Vertigo: Dizziness

By Yasmin Sparavec, Osteopath

Vertigo is a cluster of symptoms (which include dizziness) rather than a medical condition, and research shows that nearly 40% of all people over the age of 40 will experience vertigo at least once in their lifetime. Our ability to stay balanced is maintained by several systems within the body, that all feedback to the brain:

  1. The proprioceptive system—stretch receptors in muscles and ligaments.
  2. The vestibular System—receptive organs within the membranes and the labyrinth and semicircular canals of the inner ear
  3. The sensorimotor control system which controls sight and hearing
  4. Vertigo develops when delicate parts of the ears no longer accurately send information to the brain, regarding your position. This can occur as a result of:
    • Ear infections of the inner ear
    • Head injuries
    Maintaining balance depends upon information received by the brain from three sources: Eyes, Muscles, Joints.
    All three of the information sources send impulses to the brain in the form of nerve impulses originating in the neck (cervical spine) indicate the direction in which the head is turned. Also, cues from proprioceptors in the ankles indicate the body’s movement or sway relative to the ground, as well as the quality of the ground surface.
    Disruption to any of these systems can cause sensory confusion to the brain, resulting in dizziness.
    What can be done to treat dizziness?
  5. Osteopathic Treatment
    First an osteopath must look at the causes of dizziness , such as:
    • Ear infections
    • Head injury
    • Low blood pressure
    • Visual/Eye problems
    • Heart Complication
    Increased muscle/fascial tension and altered spinal mobility may compromise the nervous system, resulting in abnormal feedback to the brain, which can make you feel light headed and dizzy.
    Neck tension can be caused by whiplash, neck injuries, poop posture, teeth grinding, temporomandibular joint (jaw) dys-function and also stress.
    Treatment by an osteopath, involves connection he musculoskeletal dysfunction causing the sensory confusion.
    Many of the soft tissue structures such as small muscles, ligaments and joint capsular ligaments are richly supplied by proprioceptive sensory receptors, which ‘tell’ the brain and determine the position of the head on the neck.
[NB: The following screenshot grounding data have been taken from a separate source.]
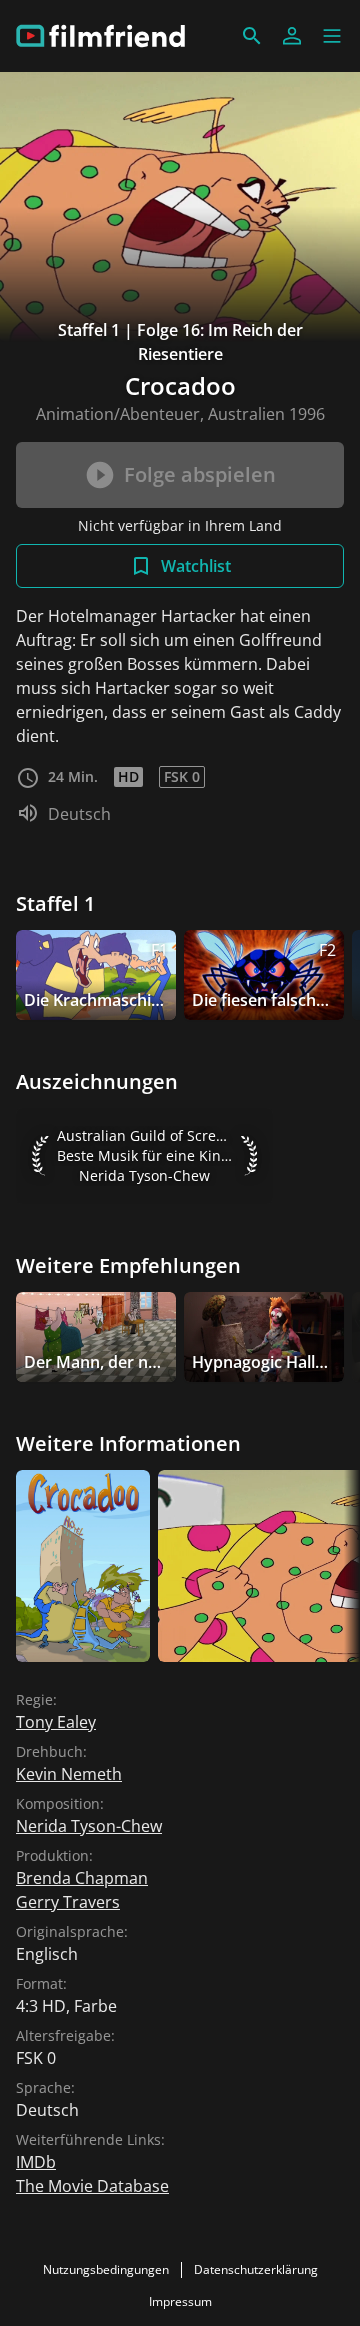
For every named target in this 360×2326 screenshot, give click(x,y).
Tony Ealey (56, 1722)
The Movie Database (92, 2186)
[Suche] (252, 36)
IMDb (36, 2162)
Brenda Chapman (82, 1878)
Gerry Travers (68, 1902)
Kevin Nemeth (69, 1774)
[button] (332, 36)
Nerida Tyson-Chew (89, 1826)
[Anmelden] (292, 36)
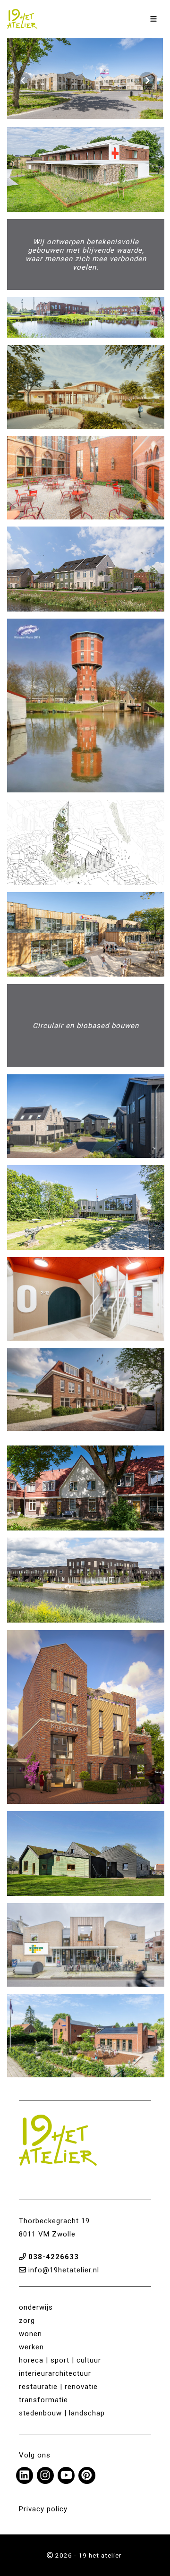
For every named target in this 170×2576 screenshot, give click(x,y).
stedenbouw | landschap (62, 2413)
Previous (23, 80)
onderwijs (36, 2307)
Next (147, 80)
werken (31, 2347)
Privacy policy (43, 2509)
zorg (27, 2320)
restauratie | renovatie (58, 2386)
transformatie (43, 2400)
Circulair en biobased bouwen (86, 1025)
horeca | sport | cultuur (60, 2360)
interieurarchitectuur (55, 2373)
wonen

This happens in combination with vestibular and visual information.
  6. Exercise for Benign Postitional Vertigo
    Within the semicircular cancals of the inner ear, small crystals can build up, which trigger vertigo when the head is moved. Exercises can be given that help to clear the canals of the inner ear chambers. They can be done quickly and painlessly to help relieve the dizziness.
  7. Reduce stress
    Chronic stress is capable of reducing immunity, increasing the chance of ear infections and swelling related to the vestibular system. Stress
    relievers include:
    • Exercise/body conditioning/being active
    • Yoga
    Healthy Diet
    Anti-inflammatory foods can help manage inflammation and dehydration within the body, which lowers your risk of vertigo. Food to include should be rich in omega 3 fatty acids, such as:
    • Fish
    • Extra virgin olive oil
    • Avocado
    Also drink plenty of water, as even mild dehydration can cause changes in blood pressure, that can make you feel off balance and nauseous.